Matthew 2:12. Their pious errand fulfilled, the Magi, warned to keep out of Herod’s way, return home by another road.—χρηματισθέντες points to divine guidance given in a dream (κατ ὄναρ); responso accepto, Vulg[6] The passive, in the sense of a divine oracle given, is found chiefly in N. T. (Fritzsche after Casaubon). Was the oracle given in answer to a prayer for guidance? Opinions differ. It may be assumed here, as in the case of Joseph (Matthew 1:20), that the Magi had anxious thoughts corresponding to the divine communication. Doubts had arisen in their minds about Herod’s intentions. They had, doubtless, heard something of his history and character, and his manner on reflection may have appeared suspicious. A skilful dissembler, yet not quite successful in concealing his hidden purpose even from these guileless men. Hence a sense of need of guidance, if not a formal petition for it, may be taken for granted. Divine guidance comes only to prepared hearts. The dream reflects the antecedent state of mind.—μὴ ἀνακάμψαι, not to turn back on their steps towards Jerus. and Herod. Fritzsche praises the felicity of this word as implying that to go by Jerusalem was a roundabout for travellers from Bethlehem to the east. Apart from the question of fact, such a thought does not seem to be in the mind of the evangelist. He is thinking, not of the shortest road, but of avoiding Herod—ἀνεχώρησαν, they withdrew not only homewards, but away from Herod’s neighbourhood. A word of frequent occurrence in our Gospel, four times in this chapter (Matthew 2:13-14; Matthew 2:22).

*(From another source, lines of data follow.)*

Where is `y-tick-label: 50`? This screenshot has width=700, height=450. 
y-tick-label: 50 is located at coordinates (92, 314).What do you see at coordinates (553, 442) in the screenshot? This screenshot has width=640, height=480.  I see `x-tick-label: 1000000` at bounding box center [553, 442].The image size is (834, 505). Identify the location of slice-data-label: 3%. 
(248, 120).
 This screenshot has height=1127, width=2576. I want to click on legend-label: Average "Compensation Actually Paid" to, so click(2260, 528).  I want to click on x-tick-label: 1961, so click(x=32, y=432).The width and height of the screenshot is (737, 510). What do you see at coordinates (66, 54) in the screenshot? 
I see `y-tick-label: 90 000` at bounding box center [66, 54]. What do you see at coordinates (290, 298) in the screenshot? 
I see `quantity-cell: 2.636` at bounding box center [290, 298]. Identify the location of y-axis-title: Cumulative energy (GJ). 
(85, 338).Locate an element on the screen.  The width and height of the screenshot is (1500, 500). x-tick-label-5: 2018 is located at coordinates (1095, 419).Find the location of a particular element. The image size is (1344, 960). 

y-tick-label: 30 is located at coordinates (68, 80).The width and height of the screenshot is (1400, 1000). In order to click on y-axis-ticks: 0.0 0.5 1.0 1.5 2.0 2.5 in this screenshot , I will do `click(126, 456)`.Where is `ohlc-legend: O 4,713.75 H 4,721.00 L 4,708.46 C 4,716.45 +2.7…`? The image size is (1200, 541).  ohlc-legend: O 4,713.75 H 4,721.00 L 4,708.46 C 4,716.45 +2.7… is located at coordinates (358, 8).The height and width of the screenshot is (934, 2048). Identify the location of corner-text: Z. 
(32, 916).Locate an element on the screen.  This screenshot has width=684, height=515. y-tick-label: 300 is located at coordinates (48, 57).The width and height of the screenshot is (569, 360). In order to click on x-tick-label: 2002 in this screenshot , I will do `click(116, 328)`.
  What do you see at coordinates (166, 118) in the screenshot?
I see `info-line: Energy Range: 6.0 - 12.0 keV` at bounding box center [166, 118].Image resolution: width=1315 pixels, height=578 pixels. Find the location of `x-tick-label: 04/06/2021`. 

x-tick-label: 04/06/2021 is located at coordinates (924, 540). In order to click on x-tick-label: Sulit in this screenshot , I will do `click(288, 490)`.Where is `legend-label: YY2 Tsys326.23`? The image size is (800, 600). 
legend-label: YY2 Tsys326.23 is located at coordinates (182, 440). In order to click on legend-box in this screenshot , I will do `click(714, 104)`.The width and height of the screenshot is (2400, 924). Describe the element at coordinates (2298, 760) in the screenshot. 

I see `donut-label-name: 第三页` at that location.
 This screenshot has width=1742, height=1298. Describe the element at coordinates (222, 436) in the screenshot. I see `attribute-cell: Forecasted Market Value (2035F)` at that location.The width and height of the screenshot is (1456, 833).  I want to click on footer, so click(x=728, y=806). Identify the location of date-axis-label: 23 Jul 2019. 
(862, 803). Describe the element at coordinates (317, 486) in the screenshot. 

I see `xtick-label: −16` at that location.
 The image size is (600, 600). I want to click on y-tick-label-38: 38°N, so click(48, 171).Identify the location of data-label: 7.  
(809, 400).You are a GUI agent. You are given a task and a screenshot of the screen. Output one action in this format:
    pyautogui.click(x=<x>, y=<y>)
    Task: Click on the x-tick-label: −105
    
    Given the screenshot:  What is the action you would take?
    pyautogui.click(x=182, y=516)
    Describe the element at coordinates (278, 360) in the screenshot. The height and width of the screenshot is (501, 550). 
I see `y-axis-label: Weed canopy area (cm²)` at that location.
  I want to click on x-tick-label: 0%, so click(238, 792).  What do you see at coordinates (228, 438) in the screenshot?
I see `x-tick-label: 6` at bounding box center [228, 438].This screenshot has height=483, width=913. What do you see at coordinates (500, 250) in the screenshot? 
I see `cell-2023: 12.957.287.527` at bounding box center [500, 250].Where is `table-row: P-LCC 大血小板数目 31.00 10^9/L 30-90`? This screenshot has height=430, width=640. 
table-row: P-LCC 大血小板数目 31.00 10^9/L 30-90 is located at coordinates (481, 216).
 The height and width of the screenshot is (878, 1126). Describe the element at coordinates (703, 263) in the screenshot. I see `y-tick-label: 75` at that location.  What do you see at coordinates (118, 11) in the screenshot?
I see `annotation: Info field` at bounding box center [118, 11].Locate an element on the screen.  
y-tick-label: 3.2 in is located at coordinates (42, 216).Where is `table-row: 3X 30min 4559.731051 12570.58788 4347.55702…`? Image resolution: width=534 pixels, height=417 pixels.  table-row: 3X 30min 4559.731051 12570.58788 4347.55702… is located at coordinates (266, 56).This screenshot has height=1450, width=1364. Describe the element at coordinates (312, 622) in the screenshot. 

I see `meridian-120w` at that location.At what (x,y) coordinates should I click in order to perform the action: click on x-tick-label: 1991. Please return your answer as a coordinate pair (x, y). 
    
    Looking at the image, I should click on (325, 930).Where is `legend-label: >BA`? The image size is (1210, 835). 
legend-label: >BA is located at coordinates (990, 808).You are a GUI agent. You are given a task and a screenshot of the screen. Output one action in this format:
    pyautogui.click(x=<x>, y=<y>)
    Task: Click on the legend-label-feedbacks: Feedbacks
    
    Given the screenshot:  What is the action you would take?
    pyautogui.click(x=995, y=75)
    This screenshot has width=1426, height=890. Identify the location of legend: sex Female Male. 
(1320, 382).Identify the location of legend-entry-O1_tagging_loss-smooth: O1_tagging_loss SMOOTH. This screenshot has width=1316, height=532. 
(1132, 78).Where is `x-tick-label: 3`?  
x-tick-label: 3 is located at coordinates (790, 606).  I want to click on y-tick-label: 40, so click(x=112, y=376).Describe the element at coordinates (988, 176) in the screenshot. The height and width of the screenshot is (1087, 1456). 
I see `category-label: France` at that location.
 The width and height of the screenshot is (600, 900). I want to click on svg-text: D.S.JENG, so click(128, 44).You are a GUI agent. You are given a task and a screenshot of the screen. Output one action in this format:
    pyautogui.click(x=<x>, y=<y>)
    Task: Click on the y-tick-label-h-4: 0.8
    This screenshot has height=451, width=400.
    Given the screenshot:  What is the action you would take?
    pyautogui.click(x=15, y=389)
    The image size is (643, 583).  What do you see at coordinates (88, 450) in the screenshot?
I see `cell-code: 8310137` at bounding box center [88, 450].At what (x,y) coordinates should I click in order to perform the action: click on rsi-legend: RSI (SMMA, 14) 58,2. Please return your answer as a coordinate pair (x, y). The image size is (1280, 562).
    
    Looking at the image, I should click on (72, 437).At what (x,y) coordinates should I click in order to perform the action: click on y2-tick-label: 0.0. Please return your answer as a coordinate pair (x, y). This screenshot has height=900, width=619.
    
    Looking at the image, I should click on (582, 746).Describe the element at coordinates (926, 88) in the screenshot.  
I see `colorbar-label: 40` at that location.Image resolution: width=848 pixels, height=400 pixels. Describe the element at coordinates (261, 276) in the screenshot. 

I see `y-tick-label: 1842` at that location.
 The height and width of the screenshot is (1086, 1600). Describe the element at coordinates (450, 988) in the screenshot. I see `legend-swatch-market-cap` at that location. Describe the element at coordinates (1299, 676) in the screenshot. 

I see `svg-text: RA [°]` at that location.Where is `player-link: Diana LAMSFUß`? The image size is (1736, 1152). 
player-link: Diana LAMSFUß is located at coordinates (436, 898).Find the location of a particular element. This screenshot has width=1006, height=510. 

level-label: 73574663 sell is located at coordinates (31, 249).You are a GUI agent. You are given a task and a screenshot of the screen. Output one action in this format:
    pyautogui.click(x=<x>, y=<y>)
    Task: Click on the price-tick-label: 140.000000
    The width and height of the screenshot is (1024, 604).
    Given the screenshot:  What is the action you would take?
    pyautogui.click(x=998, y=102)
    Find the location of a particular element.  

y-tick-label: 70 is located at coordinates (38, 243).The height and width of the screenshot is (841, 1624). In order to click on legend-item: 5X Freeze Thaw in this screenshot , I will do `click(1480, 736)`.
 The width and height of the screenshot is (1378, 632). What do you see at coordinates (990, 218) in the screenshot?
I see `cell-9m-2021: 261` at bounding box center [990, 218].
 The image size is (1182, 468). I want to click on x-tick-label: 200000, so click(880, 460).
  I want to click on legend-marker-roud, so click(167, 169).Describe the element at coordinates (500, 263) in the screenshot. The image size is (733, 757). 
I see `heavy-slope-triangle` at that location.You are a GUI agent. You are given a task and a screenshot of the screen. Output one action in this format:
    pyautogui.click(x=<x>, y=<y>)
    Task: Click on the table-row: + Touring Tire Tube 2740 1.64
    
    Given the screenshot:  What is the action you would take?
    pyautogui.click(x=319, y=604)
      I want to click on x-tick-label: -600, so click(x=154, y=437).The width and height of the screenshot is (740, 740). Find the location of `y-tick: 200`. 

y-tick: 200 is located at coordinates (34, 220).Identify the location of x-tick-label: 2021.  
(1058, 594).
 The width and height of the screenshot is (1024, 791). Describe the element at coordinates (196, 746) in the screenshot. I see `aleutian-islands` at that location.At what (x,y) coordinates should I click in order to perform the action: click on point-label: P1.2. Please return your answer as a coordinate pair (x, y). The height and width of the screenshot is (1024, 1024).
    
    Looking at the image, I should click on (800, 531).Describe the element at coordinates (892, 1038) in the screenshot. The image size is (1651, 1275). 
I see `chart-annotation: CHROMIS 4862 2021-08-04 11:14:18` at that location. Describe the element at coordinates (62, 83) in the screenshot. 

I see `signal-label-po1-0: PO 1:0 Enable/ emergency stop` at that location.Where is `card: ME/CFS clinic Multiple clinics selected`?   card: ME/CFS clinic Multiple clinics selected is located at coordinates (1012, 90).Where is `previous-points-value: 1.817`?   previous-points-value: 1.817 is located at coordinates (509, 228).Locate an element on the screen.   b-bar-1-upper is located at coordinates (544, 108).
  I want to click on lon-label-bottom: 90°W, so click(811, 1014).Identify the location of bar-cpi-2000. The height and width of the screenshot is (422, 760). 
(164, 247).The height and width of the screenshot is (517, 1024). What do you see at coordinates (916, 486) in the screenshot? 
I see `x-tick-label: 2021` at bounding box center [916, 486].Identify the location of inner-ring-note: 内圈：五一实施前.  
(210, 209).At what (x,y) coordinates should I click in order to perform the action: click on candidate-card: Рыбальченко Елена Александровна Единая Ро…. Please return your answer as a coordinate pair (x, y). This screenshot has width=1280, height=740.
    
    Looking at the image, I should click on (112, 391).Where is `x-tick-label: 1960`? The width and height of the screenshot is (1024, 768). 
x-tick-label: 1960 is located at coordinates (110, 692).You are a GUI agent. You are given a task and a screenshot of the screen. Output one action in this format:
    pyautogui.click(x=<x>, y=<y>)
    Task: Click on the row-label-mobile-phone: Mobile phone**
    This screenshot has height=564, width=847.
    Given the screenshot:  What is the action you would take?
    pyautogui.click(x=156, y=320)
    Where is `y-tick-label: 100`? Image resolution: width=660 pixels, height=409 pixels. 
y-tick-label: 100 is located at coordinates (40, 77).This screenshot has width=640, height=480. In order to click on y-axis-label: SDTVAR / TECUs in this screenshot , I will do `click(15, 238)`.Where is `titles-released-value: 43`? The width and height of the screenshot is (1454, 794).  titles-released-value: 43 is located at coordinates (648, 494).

[6] Vulgate (Jerome’s revision of old Latin version).

Matthew 2:12. Χρηματισθέντες, being warned of God) sc. either each of them separately, or all of them through one of their number. Thus they had wished or prayed: for Χρηματισμὸς signifies an oracular answer, [and an answer implies a preceding question.] The same word occurs at Matthew 2:22.—μὴ ἀνακάμψαι, not to return) They had therefore thought of doing so.—ἀνεχώρησαν, they departed) by a road, which led in another direction.

Verse 12. - And being warned of God (καὶ χρηματισθέντες; cf. Bishop Westcott, on Hebrews 8:5). And, not "but;" this is joined to the threefold "and" of ver. 11, and is the final example of God's mercy and grace towards them, preserving them from probable death at Herod's hands. In a dream (Matthew 1:20, note). That they should not return to Herod, they departed into their own country another way. Perhaps eastwards by Bet Sahur and Mar Saba and Jericho. Matthew 2:12Being warned (χρηματισθέντες)

The verb means to give a response to one who asks or consults: hence, in the passive, as here, to receive an answer. The word therefore implies that the wise men had sought counsel of God; and so Wycliffe, "And answer taken in sleep."